### EXTRACTED ENTRIES
____

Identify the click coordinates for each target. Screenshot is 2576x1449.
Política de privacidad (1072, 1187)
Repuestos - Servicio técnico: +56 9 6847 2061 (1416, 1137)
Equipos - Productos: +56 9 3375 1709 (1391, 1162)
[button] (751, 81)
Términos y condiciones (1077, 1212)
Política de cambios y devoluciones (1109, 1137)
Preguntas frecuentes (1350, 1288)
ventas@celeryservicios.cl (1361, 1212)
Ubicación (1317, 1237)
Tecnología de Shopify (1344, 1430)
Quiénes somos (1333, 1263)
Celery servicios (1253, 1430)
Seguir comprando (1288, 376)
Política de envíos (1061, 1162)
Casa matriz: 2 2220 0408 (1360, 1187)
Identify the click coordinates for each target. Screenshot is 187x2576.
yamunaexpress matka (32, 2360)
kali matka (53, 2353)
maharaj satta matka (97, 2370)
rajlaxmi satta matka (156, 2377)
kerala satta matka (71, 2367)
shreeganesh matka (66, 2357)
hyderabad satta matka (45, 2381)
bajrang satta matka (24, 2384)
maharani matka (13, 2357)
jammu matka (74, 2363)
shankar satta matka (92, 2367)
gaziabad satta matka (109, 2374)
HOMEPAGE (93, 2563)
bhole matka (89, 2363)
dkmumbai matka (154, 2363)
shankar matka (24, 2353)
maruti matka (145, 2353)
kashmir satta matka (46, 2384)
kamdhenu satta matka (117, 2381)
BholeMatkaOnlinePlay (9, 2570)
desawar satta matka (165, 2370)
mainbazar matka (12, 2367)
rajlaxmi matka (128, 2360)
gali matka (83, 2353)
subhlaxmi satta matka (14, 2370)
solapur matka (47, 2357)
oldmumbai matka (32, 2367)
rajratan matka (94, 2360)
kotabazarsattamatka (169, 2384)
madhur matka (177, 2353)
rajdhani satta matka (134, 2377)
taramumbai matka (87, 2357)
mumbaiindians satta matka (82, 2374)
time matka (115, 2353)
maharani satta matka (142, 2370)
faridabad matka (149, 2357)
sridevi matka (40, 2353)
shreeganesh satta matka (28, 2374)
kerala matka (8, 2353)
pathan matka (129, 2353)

____

### WORK TASK
The answer must be every entry, reproduced exactly.

### SOLUTION FOR THIS EXERCISE
Identify the click coordinates for each target. Screenshot is 2576x1449.
Política de privacidad (1072, 1187)
Repuestos - Servicio técnico: +56 9 6847 2061 (1416, 1137)
Equipos - Productos: +56 9 3375 1709 (1391, 1162)
[button] (751, 81)
Términos y condiciones (1077, 1212)
Política de cambios y devoluciones (1109, 1137)
Preguntas frecuentes (1350, 1288)
ventas@celeryservicios.cl (1361, 1212)
Ubicación (1317, 1237)
Tecnología de Shopify (1344, 1430)
Quiénes somos (1333, 1263)
Celery servicios (1253, 1430)
Seguir comprando (1288, 376)
Política de envíos (1061, 1162)
Casa matriz: 2 2220 0408 (1360, 1187)
Identify the click coordinates for each target. Screenshot is 187x2576.
yamunaexpress matka (32, 2360)
kali matka (53, 2353)
maharaj satta matka (97, 2370)
rajlaxmi satta matka (156, 2377)
kerala satta matka (71, 2367)
shreeganesh matka (66, 2357)
hyderabad satta matka (45, 2381)
bajrang satta matka (24, 2384)
maharani matka (13, 2357)
jammu matka (74, 2363)
shankar satta matka (92, 2367)
gaziabad satta matka (109, 2374)
HOMEPAGE (93, 2563)
bhole matka (89, 2363)
dkmumbai matka (154, 2363)
shankar matka (24, 2353)
maruti matka (145, 2353)
kashmir satta matka (46, 2384)
kamdhenu satta matka (117, 2381)
BholeMatkaOnlinePlay (9, 2570)
desawar satta matka (165, 2370)
mainbazar matka (12, 2367)
rajlaxmi matka (128, 2360)
gali matka (83, 2353)
subhlaxmi satta matka (14, 2370)
solapur matka (47, 2357)
oldmumbai matka (32, 2367)
rajratan matka (94, 2360)
kotabazarsattamatka (169, 2384)
madhur matka (177, 2353)
rajdhani satta matka (134, 2377)
taramumbai matka (87, 2357)
mumbaiindians satta matka (82, 2374)
time matka (115, 2353)
maharani satta matka (142, 2370)
faridabad matka (149, 2357)
sridevi matka (40, 2353)
shreeganesh satta matka (28, 2374)
kerala matka (8, 2353)
pathan matka (129, 2353)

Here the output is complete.